Da Corriere della Sera del 17/04/2005

Il referendum sulla Carta Ue

No della Francia Europa spaventata

di Sergio Romano

Il referendum francese sulla Costituzione europea è ormai una roulette: se vincono i sì l’Unione è salva, se vincono i no l’Europa è colpita a morte. Questa rappresentazione in «rosso e nero» appartiene al clima elettorale e dimostra quale importanza l’avvenimento abbia assunto per i membri dell’Ue. Siamo tutti interessati dall’esito del voto e tutti inclini a drammatizzare. Se la Costituzione ci piace o ci sembra il migliore dei testi possibili, descriveremo gli effetti del no con le tinte cupe della catastrofe. Se l’euro, il mercato unico e la rinuncia alla sovranità nazionale ci spaventano, avremo interesse a rappresentare un no della Francia come un evento fatale. Ma l’Europa non ha mai giocato il suo futuro alla roulette. Se i francesi approveranno la Costituzione troveremo lungo la strada altri ostacoli: in Gran Bretagna, in Polonia, nella Repubblica Ceca, forse in Svezia e Danimarca. E se diranno no, come appare oggi possibile, occorrerà mettersi al lavoro per uscire dalla crisi. È accaduto quando il Parlamento francese bocciò il trattato per la Comunità europea di difesa nel 1954 e ci costrinse ad abbandonare la prospettiva dell’unione politico-militare. È accaduto nelle infinite occasioni in cui dovemmo fermare l’orologio e aspettare che i contendenti, dopo essersi battuti sino all’ultima virgola, trovassero finalmente un terreno d’intesa.

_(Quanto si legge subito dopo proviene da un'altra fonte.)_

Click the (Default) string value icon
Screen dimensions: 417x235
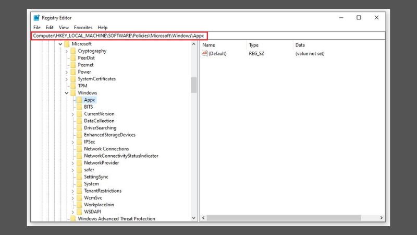click(205, 53)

Occorrerà partire da due constatazioni. In primo luogo le regole, se vincerà il no, resteranno quelle del Trattato di Nizza: un testo che consente a un piccolo gruppo di Paesi di bloccare con il loro veto qualsiasi decisione e di gettare l’Unione nella paralisi. In secondo luogo esiste nell’Ue una comunità dell’euro che non può, qualsiasi cosa dicano gli avversari della moneta unica, tornare indietro. Abbiamo una grande valuta internazionale, oggi richiesta dalle maggiori banche centrali per le loro riserve; e abbiamo, grazie al modo in cui è gestita, una bassa inflazione e modesti tassi d’interesse.

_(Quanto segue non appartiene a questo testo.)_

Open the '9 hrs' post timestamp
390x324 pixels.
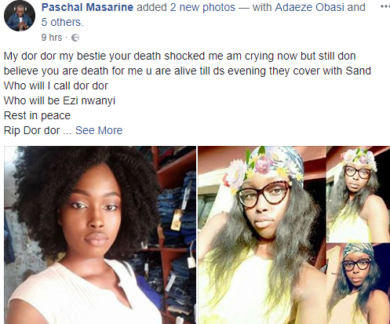click(x=52, y=38)

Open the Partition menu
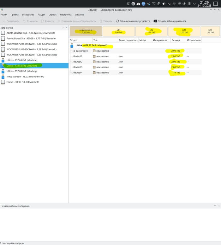41,15
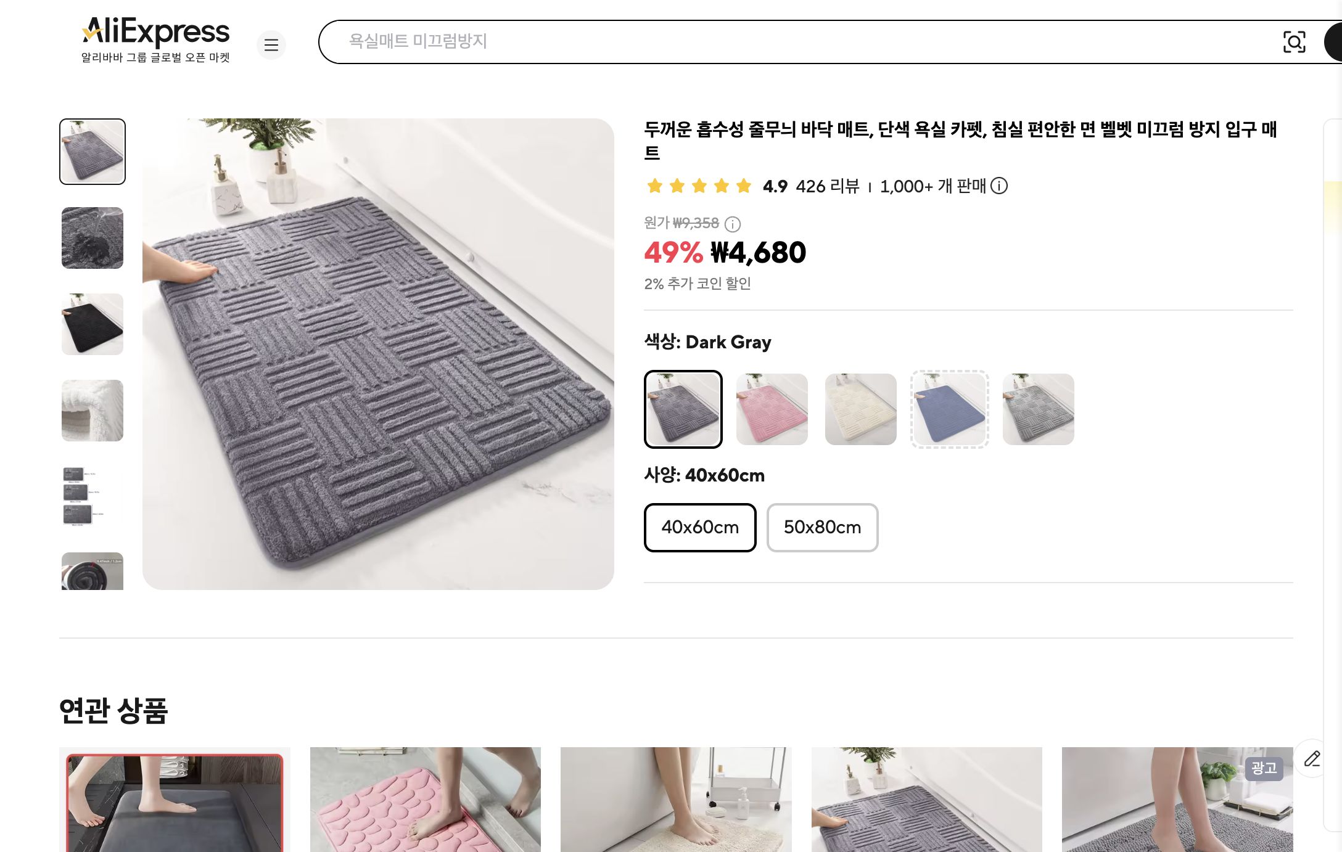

Queste premesse, naturalmente, non bastano. Per uscire dalla crisi salvando la parte migliore della Costituzione, occorrerà interpretare il no francese e rispondere alle preoccupazioni degli elettori. Non sarà facile. Il fronte antieuropeo è composto ovunque da forze diverse: nazionalisti, localisti, anticapitalisti, movimenti ostili alla globalizzazione e alla libera circolazione dei lavoratori. Ma tutti pescano voti in una parte della società che teme gli effetti dell’allargamento sulla propria condizione sociale e considera i nuovi soci (quelli d’oggi e di domani) un rischio piuttosto che un’occasione.

Di questi timori, anche se sintomo di mentalità conservatrice, occorrerà tener conto. Ma non potremo farlo se non riusciremo a restringere il club per creare un’Europa più omogenea, unita da esperienze politiche e tradizioni comuni. Se saremo venticinque e continueremo ad allargarci, le soluzioni condivise saranno impossibili. La Gran Bretagna, la Polonia e la Turchia, per non parlare dell’Ucraina (faccio qualche esempio a caso) non appartengono al nucleo omogeneo e rappresentano quindi, per la soluzione della crisi, un ostacolo insormontabile. I diplomatici e i giuristi avranno molto da fare. Dovranno salvare il condominio allargato (politica agricola comune, fondi per lo sviluppo regionale e altre norme del mercato unico), ma permettere al cuore dell’Europa di battere con i suoi ritmi e non con quelli di Londra o di Ankara. Dovranno creare le condizioni perché il nucleo centrale possa allargarsi col tempo a nuovi membri, ma liberarlo dall’obbligo di aspettare, per ogni passo avanti, l’ultima ruota del carro. E allora, forse, un no francese ci apparirebbe fra qualche anno il provvidenziale inizio di una fase nuova.